American Society for Gastrointestinal Endoscopy

About the Expert

Dr. Rishi Chadha, MD is a board‑certified gastroenterologist who specializes in preventive gastroenterology, colorectal cancer screening, and minimally invasive endoscopic procedures. He completed his fellowship at Sunrise Health GME in Las Vegas and previously trained in internal medicine at St. Vincent’s Medical Center in Connecticut.

What Is Primary Sclerosing Cholangitis?

Primary sclerosing cholangitis (PSC) is a long term liver disorder characterized by inflammation, scarring and constriction of bile ducts where bile is drained out of the liver into the small intestine. In case of obstruction, bile stagnates in the liver leading to tissue injuries that may lead to cirrhosis. PSC may frequently be observed in individuals having ulcerative colitis.

Common Causes and Risk Factors

Immune response - The immune system in the body attacks the ducts of the bile leading to a mistake.
Ulcerative colitis - PSC patients also have up to 70% of inflammatory bowel diseases.
Family history - Family history increases risk of PSC or other liver disorders in the first degree.
Age and gender - The majority of the occasions when the condition is identified is in men aged 30 to 50.

Signs and Symptoms

Jaundice (yellowishness on the skin and eyes)
Itchy skin (pruritus)
Exhaustion and overall weakness.
Fingers in the high right abdomen.
Dark urine with cage-coloured or clay coloured stools.

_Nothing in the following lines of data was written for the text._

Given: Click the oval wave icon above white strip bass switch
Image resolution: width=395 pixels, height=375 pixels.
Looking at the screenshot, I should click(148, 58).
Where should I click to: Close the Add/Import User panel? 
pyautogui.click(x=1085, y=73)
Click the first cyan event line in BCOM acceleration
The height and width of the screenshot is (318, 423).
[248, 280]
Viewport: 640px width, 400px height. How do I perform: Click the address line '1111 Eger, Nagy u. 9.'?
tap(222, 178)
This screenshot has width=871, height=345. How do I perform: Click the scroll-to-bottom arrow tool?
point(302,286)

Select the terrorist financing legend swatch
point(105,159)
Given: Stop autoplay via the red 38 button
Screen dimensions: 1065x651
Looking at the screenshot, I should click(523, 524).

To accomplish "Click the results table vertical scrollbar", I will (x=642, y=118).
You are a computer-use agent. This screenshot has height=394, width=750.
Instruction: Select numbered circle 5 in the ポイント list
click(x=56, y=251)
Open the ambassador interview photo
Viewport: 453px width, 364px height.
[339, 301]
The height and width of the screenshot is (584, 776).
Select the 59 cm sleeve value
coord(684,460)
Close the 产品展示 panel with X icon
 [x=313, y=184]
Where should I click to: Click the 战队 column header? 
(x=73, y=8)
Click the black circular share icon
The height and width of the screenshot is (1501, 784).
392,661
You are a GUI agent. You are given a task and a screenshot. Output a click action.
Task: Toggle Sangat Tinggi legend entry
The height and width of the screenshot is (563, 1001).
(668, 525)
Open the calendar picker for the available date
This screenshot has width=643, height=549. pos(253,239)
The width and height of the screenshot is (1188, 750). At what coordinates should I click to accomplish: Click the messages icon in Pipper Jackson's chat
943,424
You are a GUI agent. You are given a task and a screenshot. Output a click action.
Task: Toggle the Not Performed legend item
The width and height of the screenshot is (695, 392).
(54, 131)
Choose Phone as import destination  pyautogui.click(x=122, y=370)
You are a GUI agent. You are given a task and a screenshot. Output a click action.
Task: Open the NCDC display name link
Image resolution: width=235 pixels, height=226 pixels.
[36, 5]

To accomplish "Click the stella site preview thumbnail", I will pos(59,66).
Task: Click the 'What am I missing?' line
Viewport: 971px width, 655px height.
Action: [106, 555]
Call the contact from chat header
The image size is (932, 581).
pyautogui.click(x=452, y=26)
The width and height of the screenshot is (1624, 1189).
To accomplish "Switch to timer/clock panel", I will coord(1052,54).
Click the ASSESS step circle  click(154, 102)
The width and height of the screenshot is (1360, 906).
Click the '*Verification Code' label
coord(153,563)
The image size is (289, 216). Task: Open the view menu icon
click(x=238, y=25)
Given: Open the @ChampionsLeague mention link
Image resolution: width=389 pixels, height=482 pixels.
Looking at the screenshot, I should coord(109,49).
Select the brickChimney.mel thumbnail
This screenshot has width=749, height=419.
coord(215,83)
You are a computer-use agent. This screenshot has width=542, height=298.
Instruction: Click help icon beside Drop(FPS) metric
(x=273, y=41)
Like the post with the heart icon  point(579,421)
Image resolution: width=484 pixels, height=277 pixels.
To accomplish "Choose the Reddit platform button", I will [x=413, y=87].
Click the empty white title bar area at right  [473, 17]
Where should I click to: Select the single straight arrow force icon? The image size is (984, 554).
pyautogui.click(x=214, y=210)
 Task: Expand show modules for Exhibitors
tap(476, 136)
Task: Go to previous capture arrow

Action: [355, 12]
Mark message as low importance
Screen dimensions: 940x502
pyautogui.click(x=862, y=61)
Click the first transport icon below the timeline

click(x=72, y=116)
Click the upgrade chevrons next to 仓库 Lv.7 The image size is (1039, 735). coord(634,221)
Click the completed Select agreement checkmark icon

How Dr. Rishi Chadha Diagnoses Primary Sclerosing Cholangitis?

Step-by-Step Diagnostic Approach:

Medical History and Physical Exam

Dr. Chadha receives your symptoms, medical history (ulcerative colitis), family history, and risk factors.

Blood Tests

Measurement of liver enzymes (ALP, ALT, AST) and immune markers (ANCA) is done to identify cholestasis and eliminate other liver disease.

MRCP Scan

An MRI examination, which is not invasive, and which gives detailed images of the bile ducts indicating where the inflammations, strictures, or scarring are taking place.

Endoscopic Testing

ERCP- Visualizes and interventions on blockages in bill ducts directly; it is possible to install stents in the process.
EUS - imaging by the use of ultrasound through endoscope to determine the condition of the bile ducts and lymph nodes.

Liver Biopsy (if needed)

A small tissue sample is also taken in some instances to identify stage of disease and establish the patient is PSC to inform treatment.

Treatment

Treatment Options for PSC at GastroDoxs

1. Lifestyle and Diet Tips

Consume a low-fat and balanced diet with high amount of fruits and vegetable intake.
Limit or avoid alcohol
Keep your body in motion and have a healthy body weight.

2. Medications

Ursodeoxycholic acid (UDCA) - Enhances the flow of bile in a part of the patients.
Noted Immunosuppressants - Could be useful in decreasing ductus bile swelling.
Anti-itch agents - This is like the bile acid binders or antihistamines.

3. Minimally Invasive or Advanced Procedures

ERCP stenting - Dilates blocked or constricted or ducts bilses.
Balloon dilation - Repreamdimenance of strictures with inflatable small balloon.
Liver transplant referral - when damaged severely or frequent blockage of liver.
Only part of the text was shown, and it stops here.